Major U.S., Canadian and British life and health insurance companies have billions of dollars invested in tobacco companies, says a study published in the New England Journal of Medicine.
Wesley Boyd, the study's lead author, found that at least $4.4 billion US in insurance company funds are invested in companies whose affiliates produce cigarettes, cigars and chewing tobacco.
"Despite calls upon the insurance industry to get out of the tobacco business by physicians and others, insurers continue to put their profits above people's health," said Boyd, a faculty member of Harvard Medical School.

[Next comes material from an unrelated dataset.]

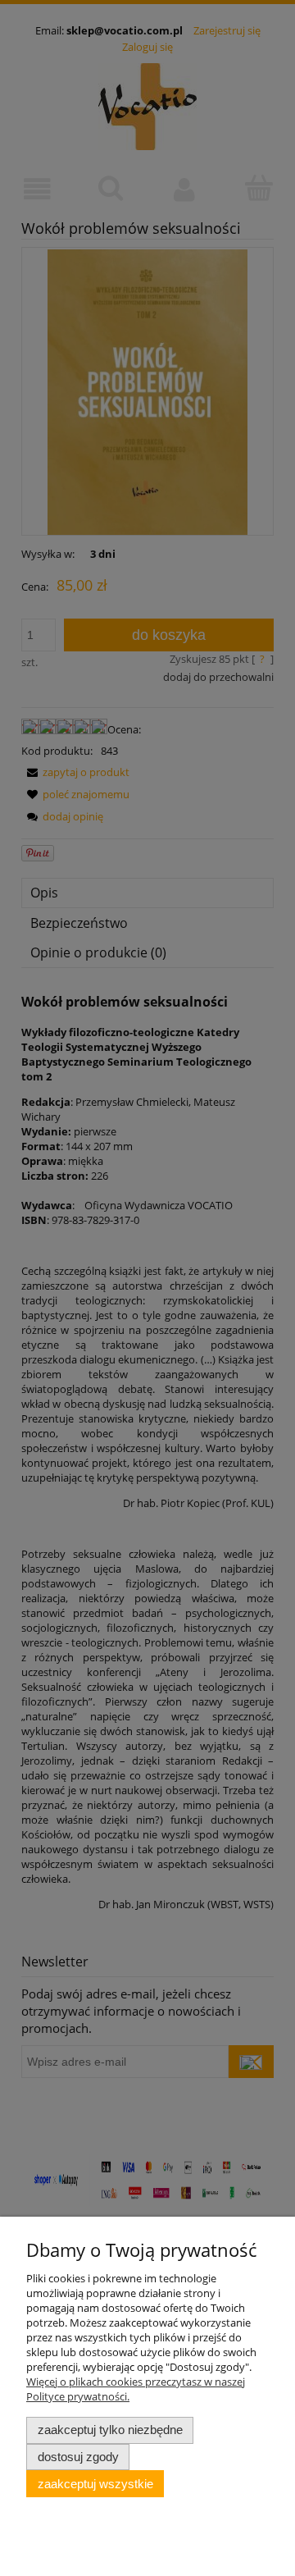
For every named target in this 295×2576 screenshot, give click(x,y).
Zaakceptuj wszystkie (95, 2484)
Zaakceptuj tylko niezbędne (110, 2430)
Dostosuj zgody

"It's clear their top priority is making money, not safeguarding people's well-being," he wrote.
[...]
"Although investing in tobacco while selling life or health insurance may seem self-defeating, insurance firms have figured out ways to profit from both," Boyd wrote.
Actually, the strategy looks perfectly sound: what better way to make billions in the health insurance business? Provide insurance to tobacco addicts at extremely high rates, curl into the usual posture of denying claims, turn the money around into investments in Big Tobacco, which then funds the cycle of addiction for another round of poor-health profit.
That these same companies* are the ones that Congress and the Obama administration are leaving in place in the ridiculously named "health care reform" effort is bad enough. The evidence that the insurance companies are profiting, not only from illness and addiction, but from their investments in those very companies providing illness and addiction is something that should indicate to everyone that when corporations profit from sickness, the public will never be served.
Update: Time magazine has a fascinating collection of
vintage tobacco ads, showing doctors touting the marvelous benefits of smoking, which is where I got that baby picture. Yes, Big Tobacco used babies to sell cigarettes.
* Companies named in the study include Prudential Financial, Prudential Plc, Sun Life Financial, Northwestern Mutual, Massachusetts Mutual Life, and Standard Life Plc.